EFEMP2 upregulates PD-L1 expression via EGFR/ERK1/2/c-Jun signaling to promote the invasion of ovarian cancer cells

Abstract Background Fibulin-like extracellular matrix protein 2 (EFEMP2) has been reported to be related to the progression of various cancers. We have previously reported that EFEMP2 was highly expressed in ovarian cancer and was strongly associated with poor prognosis in patients. This study intends to further explore its interacting proteins and possible downstream signaling pathways. Method The expression of EFEMP2 was detected by RT-qPCR, ICC and western blot in 4 kinds of ovarian cancer cells with different migration and invasion ability. Cell models with strong or weak EFEMP2 expression were constructed by lentivirus transfection. The effects of the down-regulation and up-regulation of EFEMP2 on the biological behavior of ovarian cancer cells were studied through in-vitro and in-vivo functional tests. The phosphorylation pathway profiling array and KEGG database analyses identified the downstream EGFR/ERK1/2/c-Jun signaling pathway and the programmed death-1 (PD-L1) pathway enrichment.
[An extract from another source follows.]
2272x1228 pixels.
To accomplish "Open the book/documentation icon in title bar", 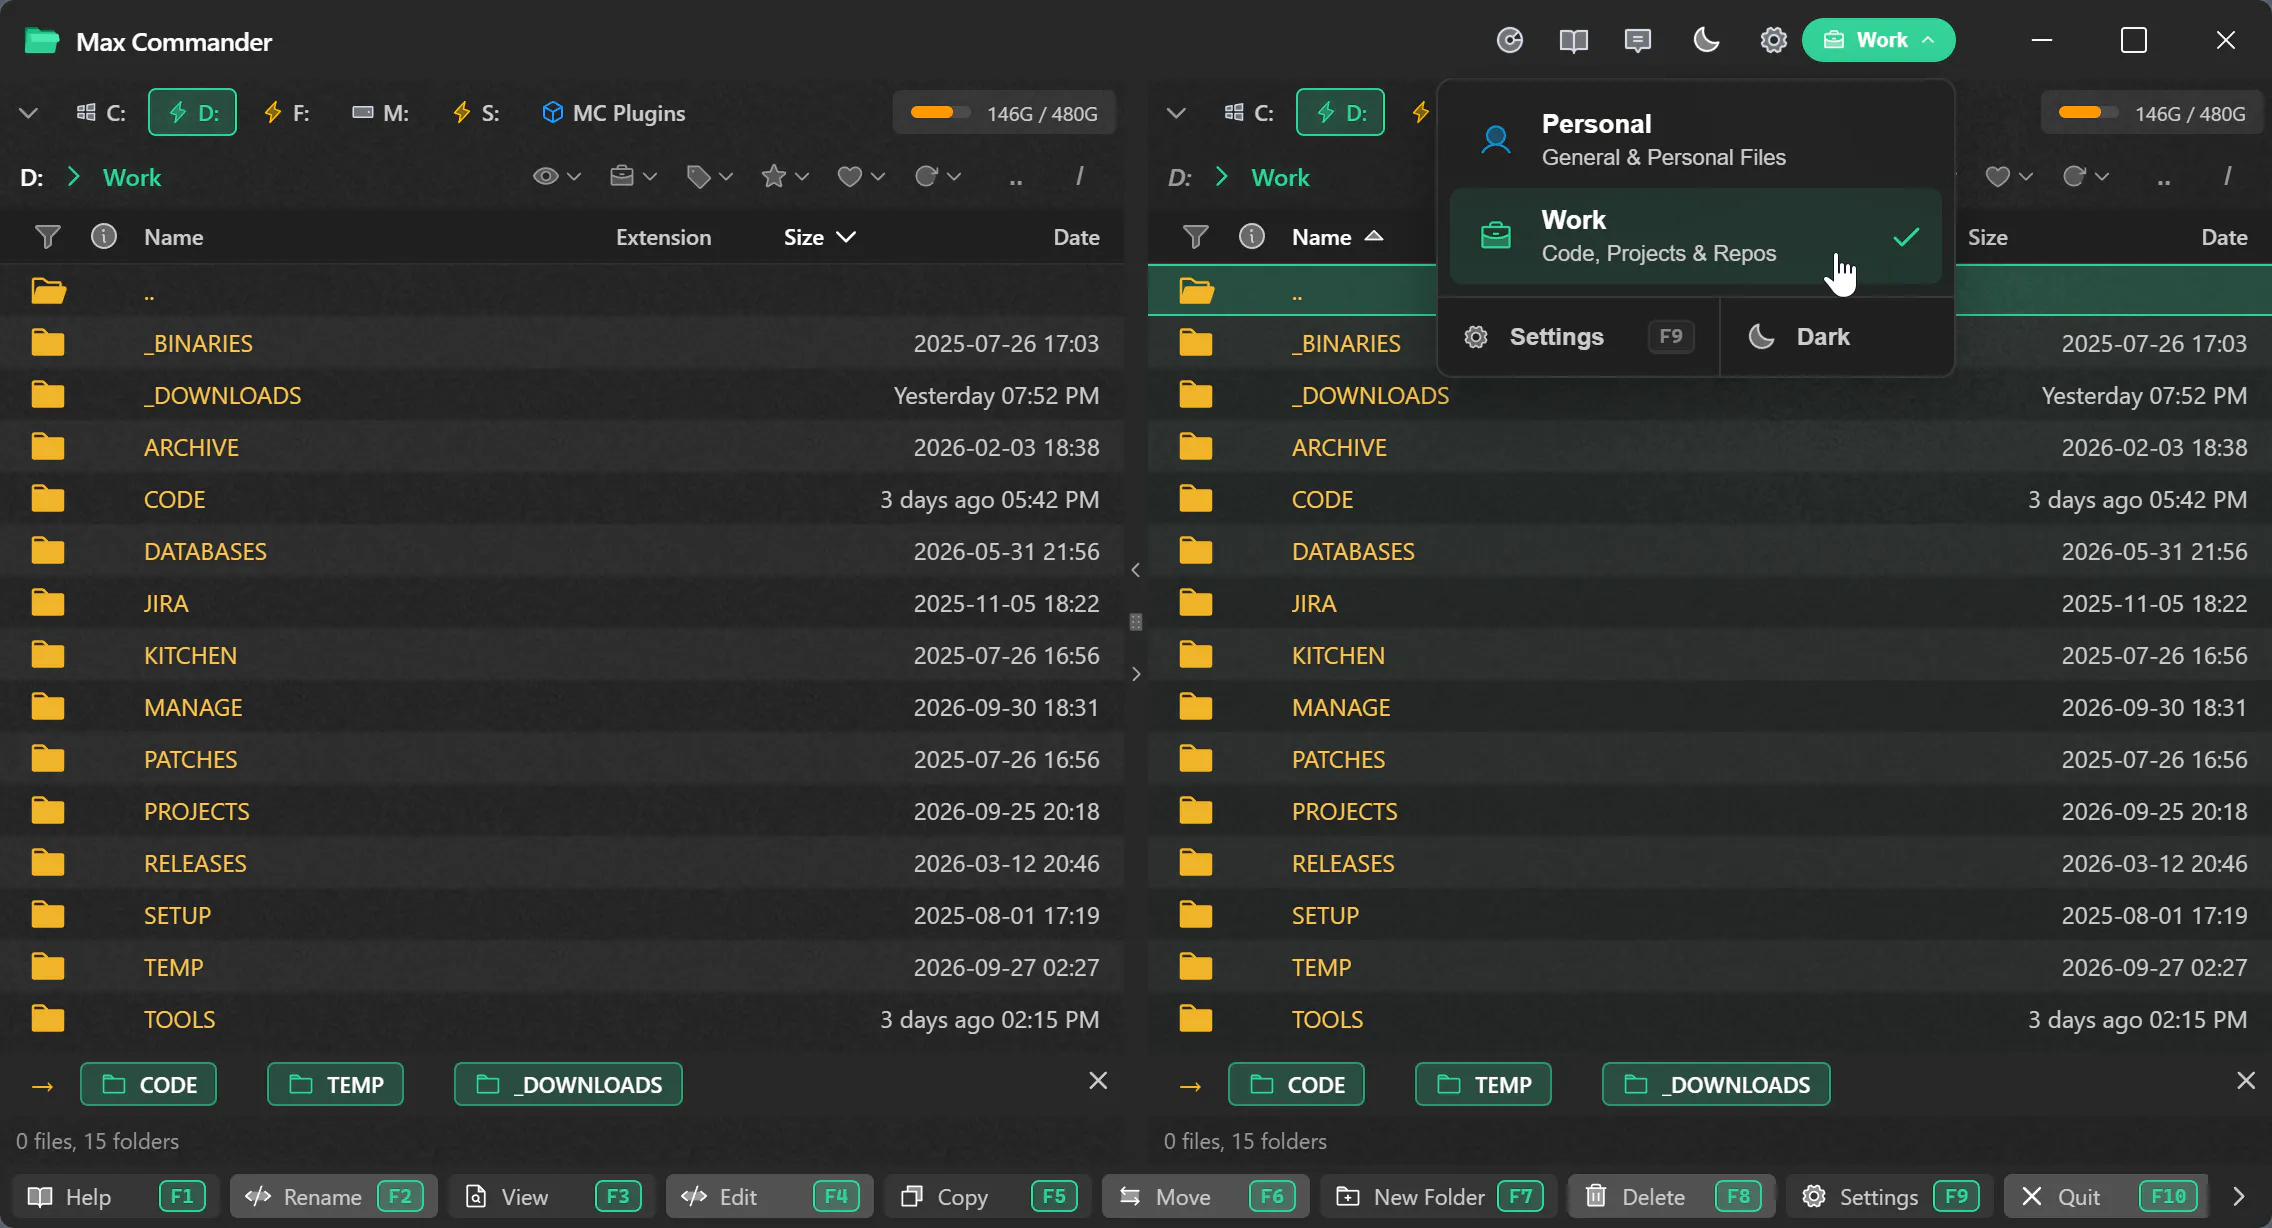I will click(x=1574, y=41).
Additionally, the protein interaction between EFEMP2 and EGFR was detected by immunoprecipitation. Result EFEMP2 was positively correlated with the invasion ability of ovarian cancer cells, its down-regulation inhibited the migrative, invasive and cloning capacity of cancer cells in vitro and suppressed the tumor proliferation and intraperitoneal diffusion in vivo, while its up-regulation did the opposite. Moreover, EFEMP2 could bind to EGFR to induce PD-L1 regulation in ovarian cancer, which was caused by the activation of EGFR/ERK1/2/c-Jun signaling. Similar to EFEMP2, PD-L1 was also highly expressed in aggressive cells and had the ability to promote the invasion and metastasis of ovarian cancer cells both in vitro and in vivo, and PD-L1 upregulation was partly caused by EFEMP2 activation. Afatinib combined with trametinib had an obvious effect of inhibiting the intraperitoneal diffusion of ovarian cancer cells, especially in the group with low expression of EFEMP2, while overexpression of PD-L1 could reverse this phenomenon. Conclusion EFEMP2 could bind to EGFR to activate ERK1/2/c-Jun pathway and regulate PD-L1 expression, furthermore PD-L1 was extremely essential for EFEMP2 to promote ovarian cancer cells invasion and dissemination in vitro and in vivo. Targeted therapy against the source gene EFEMP2 is our future research direction, which may better inhibit the invasion and metastasis of ovarian cancer cells.